Task to carry out:
Your answer must be the exact lines from the one holding "The height and" through the end of the entries, with no pictures.

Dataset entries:

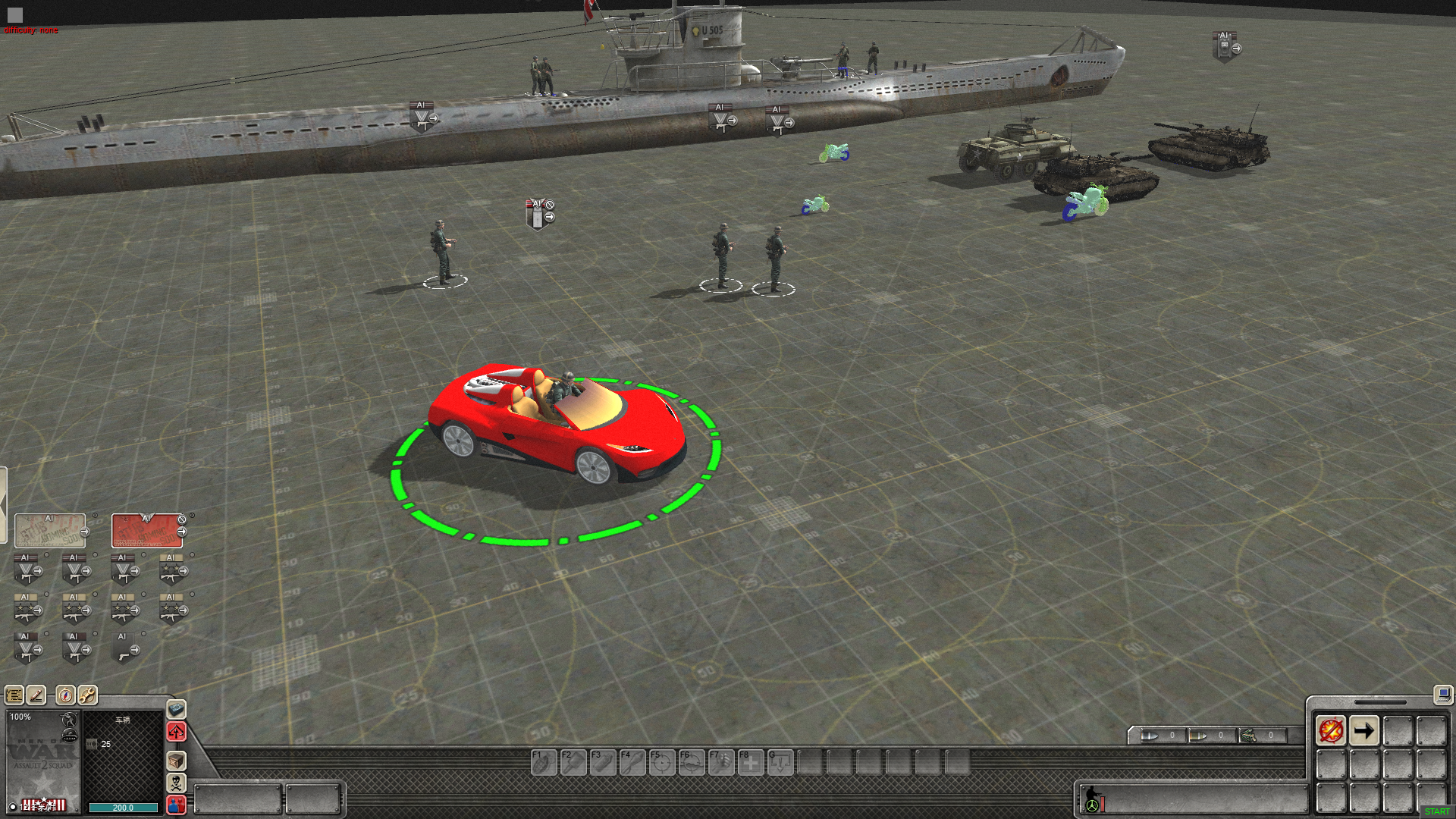Click arrow on pistol AI unit badge
The width and height of the screenshot is (1456, 819).
pos(134,650)
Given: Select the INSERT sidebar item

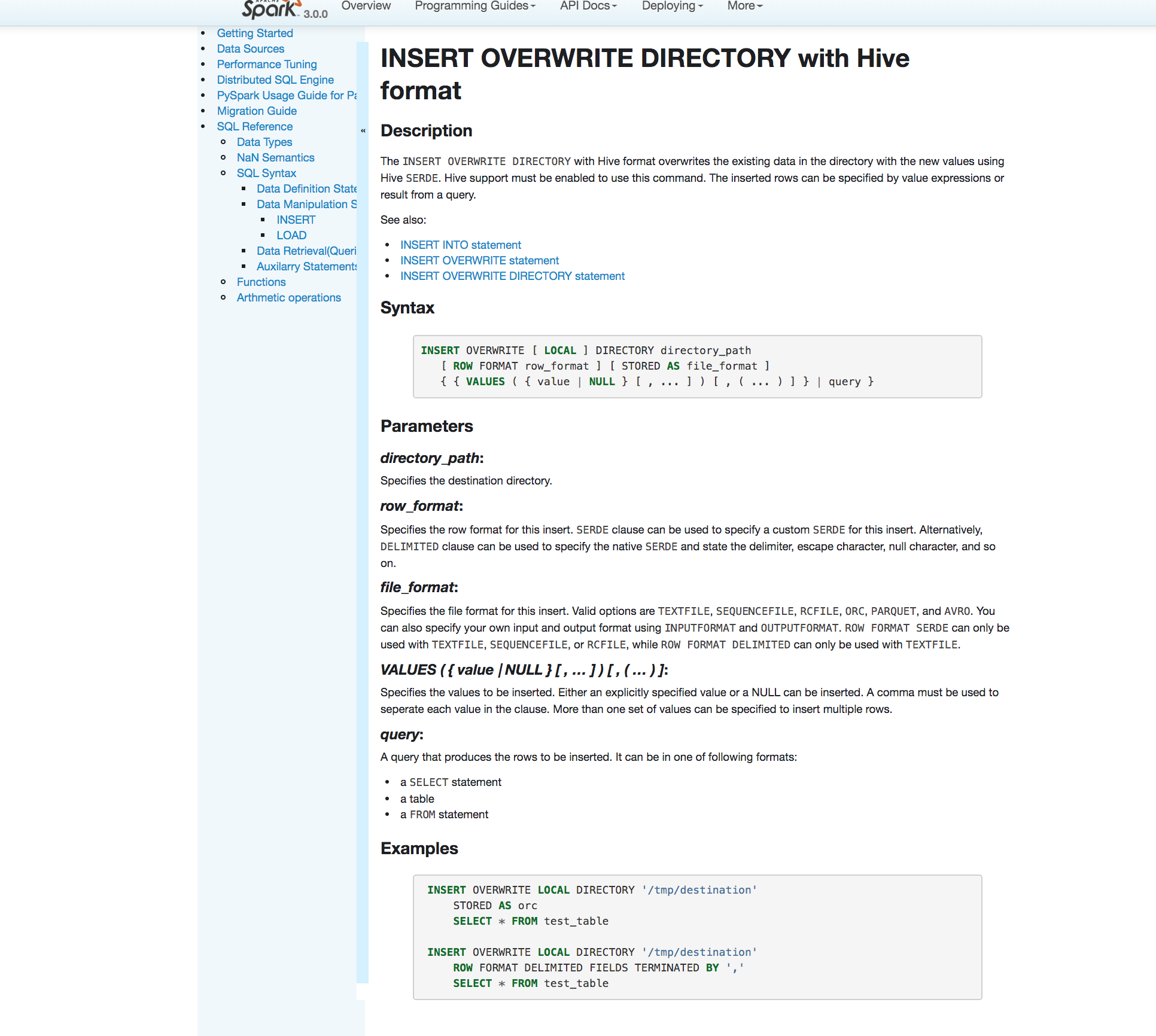Looking at the screenshot, I should tap(296, 220).
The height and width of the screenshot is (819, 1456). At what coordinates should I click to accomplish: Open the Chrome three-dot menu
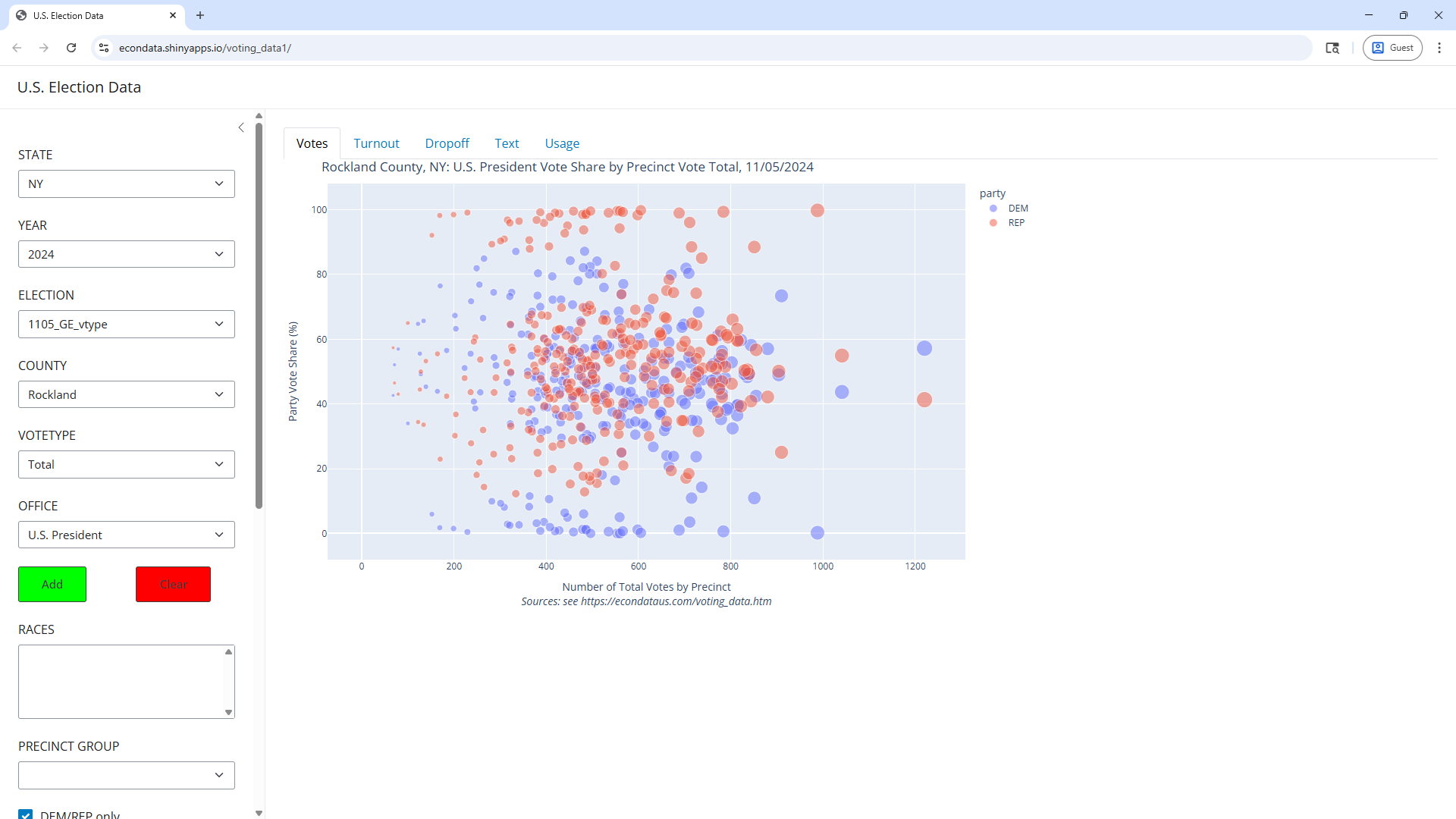1439,48
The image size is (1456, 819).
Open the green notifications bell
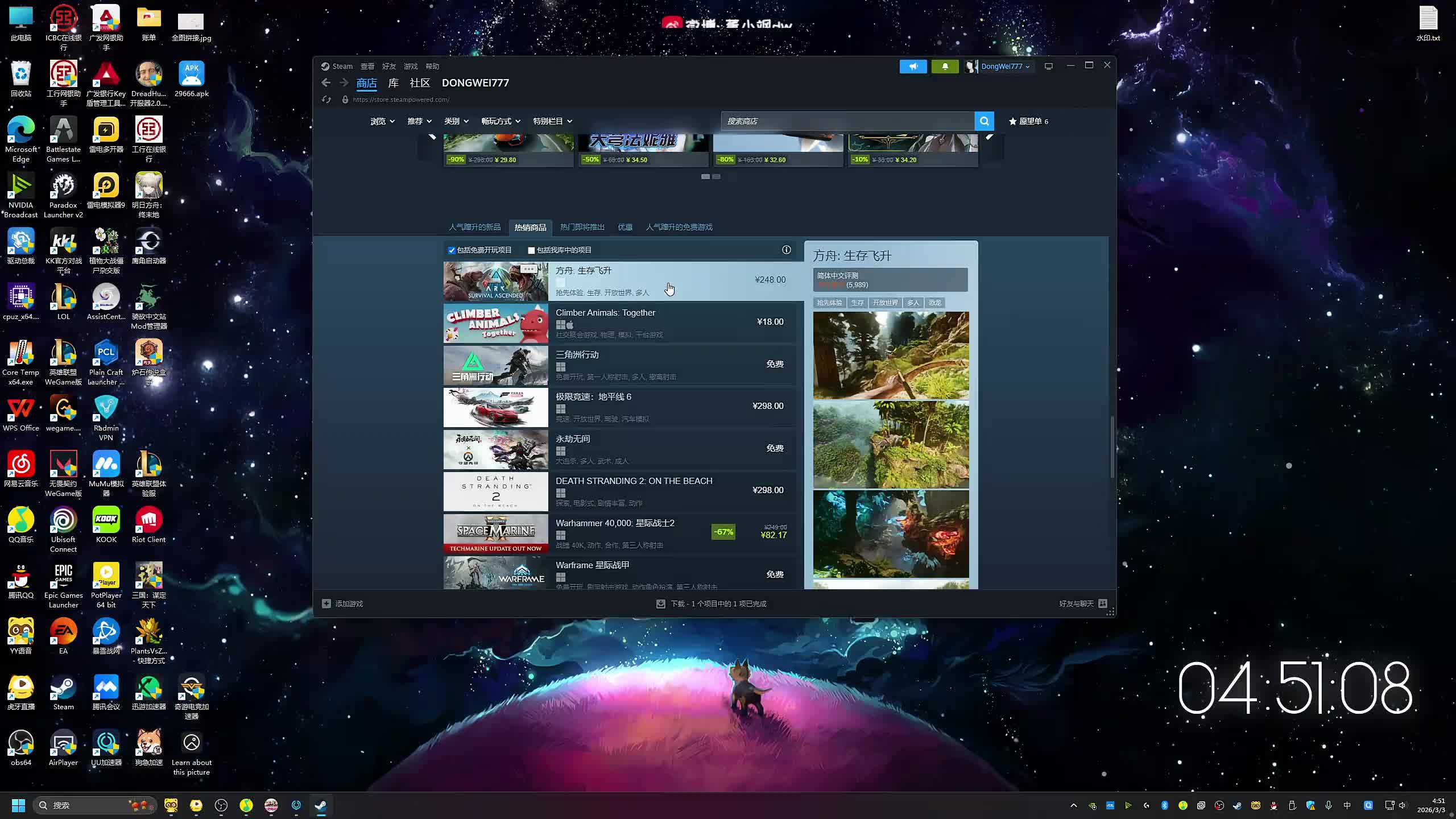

Response below:
The height and width of the screenshot is (819, 1456). At what coordinates should I click to accomplish: Open the Chrome three-dot menu
1439,48
The image size is (1456, 819).
Open the green notifications bell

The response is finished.